Abstract

Reactivity enhancement is crucial for the potential applications of ammonia (NH3) as a gas turbine fuel. Doping more reactive fuels like H2, methane and syngas is a widely adopted strategy in this field, however fundamental combustion studies of NH3/reactive fuel mixtures under gas turbine-relevant high pressure conditions are still very limited. This work reports an effort to study laminar flame propagation of NH3/syngas mixtures up to 10 atm. Laminar burning velocities (LBVs) of NH3/syngas/air mixtures were measured at 298 K, various syngas contents in fuel mixtures (α) and H2 contents in syngas (β), and equivalence ratios of 0.7–1.5 in a high-pressure constant-volume cylindrical combustion vessel. A kinetic model was developed for NH3/syngas combustion based on our recent NH3 model and a recent syngas model in literature.
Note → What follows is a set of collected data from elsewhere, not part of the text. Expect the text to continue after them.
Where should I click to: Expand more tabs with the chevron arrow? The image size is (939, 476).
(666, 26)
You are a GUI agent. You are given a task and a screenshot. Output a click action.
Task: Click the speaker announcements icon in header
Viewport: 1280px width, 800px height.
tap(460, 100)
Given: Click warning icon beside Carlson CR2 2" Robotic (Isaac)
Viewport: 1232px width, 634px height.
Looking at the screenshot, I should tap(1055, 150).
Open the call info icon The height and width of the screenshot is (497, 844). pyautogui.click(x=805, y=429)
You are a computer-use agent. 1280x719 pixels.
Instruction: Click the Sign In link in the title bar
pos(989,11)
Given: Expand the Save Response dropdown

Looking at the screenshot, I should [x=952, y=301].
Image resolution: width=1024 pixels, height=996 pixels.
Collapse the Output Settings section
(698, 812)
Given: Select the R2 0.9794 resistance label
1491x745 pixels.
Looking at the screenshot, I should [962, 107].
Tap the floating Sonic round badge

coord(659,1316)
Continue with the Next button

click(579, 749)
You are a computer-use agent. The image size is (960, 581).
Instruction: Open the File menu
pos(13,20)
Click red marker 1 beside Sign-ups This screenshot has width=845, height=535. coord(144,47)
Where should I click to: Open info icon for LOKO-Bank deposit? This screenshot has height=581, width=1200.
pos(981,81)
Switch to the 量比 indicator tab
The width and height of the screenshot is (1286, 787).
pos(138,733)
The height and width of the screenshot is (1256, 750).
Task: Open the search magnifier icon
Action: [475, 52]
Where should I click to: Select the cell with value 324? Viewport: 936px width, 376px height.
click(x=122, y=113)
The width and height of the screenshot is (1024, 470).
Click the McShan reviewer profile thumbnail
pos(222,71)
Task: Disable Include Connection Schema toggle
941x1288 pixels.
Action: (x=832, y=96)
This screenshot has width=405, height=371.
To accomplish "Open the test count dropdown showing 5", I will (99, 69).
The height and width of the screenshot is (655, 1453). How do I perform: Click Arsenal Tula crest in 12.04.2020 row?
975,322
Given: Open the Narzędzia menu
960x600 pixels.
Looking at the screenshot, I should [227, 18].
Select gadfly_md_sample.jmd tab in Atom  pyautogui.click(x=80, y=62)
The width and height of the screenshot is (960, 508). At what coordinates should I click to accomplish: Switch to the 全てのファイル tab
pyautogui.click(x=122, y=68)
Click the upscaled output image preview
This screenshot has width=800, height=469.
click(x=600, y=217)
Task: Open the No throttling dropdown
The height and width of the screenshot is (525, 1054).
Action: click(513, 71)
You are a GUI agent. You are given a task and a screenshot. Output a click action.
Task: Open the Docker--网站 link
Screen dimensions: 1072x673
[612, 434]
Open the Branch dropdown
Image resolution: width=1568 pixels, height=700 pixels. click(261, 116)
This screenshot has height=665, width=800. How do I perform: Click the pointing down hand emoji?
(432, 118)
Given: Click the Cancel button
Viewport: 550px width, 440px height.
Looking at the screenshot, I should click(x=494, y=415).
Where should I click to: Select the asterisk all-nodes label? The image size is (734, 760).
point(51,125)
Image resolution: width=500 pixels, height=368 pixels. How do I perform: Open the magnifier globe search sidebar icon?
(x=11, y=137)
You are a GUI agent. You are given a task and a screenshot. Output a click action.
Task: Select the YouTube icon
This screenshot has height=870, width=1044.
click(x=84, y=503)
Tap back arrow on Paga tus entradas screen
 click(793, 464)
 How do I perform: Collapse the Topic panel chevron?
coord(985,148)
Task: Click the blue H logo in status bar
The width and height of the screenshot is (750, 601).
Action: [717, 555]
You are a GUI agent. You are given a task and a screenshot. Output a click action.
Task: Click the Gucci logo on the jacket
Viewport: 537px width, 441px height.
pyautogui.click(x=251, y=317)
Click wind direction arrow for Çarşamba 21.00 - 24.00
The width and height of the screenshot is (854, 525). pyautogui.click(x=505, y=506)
It shows reasonable predictions on the present NH3/syngas LBVs at 1–10 atm, as well as previous data including NH3/syngas LBVs at 1 atm, NH3/syngas ignition delay times at various pressures and pure NH3 LBVs at various pressures. Modeling analysis including the sensitivity analysis and rate of production analysis provides kinetic interpretation for the effects of fuel composition (α and β), equivalence ratio and pressure on NH3/syngas LBVs. It is found that the addition of syngas shifts the chemistry from NH3 sub-mechanism to syngas sub-mechanism. A modified fictitious diluent gas method was proposed to separate the chemical and thermal effects of syngas addition, which shows that the chemical effect is more responsible for the enhanced laminar flame propagation. NH3/syngas/air flames have similar reaction networks but different preferred pathways under lean and rich conditions. Compared with pure NH3 flames, the addition of syngas also improves the importance of H + O2 (+ M) = HO2 (+ M) and consequently leads to strong pressure dependency of NH3/syngas/air flames.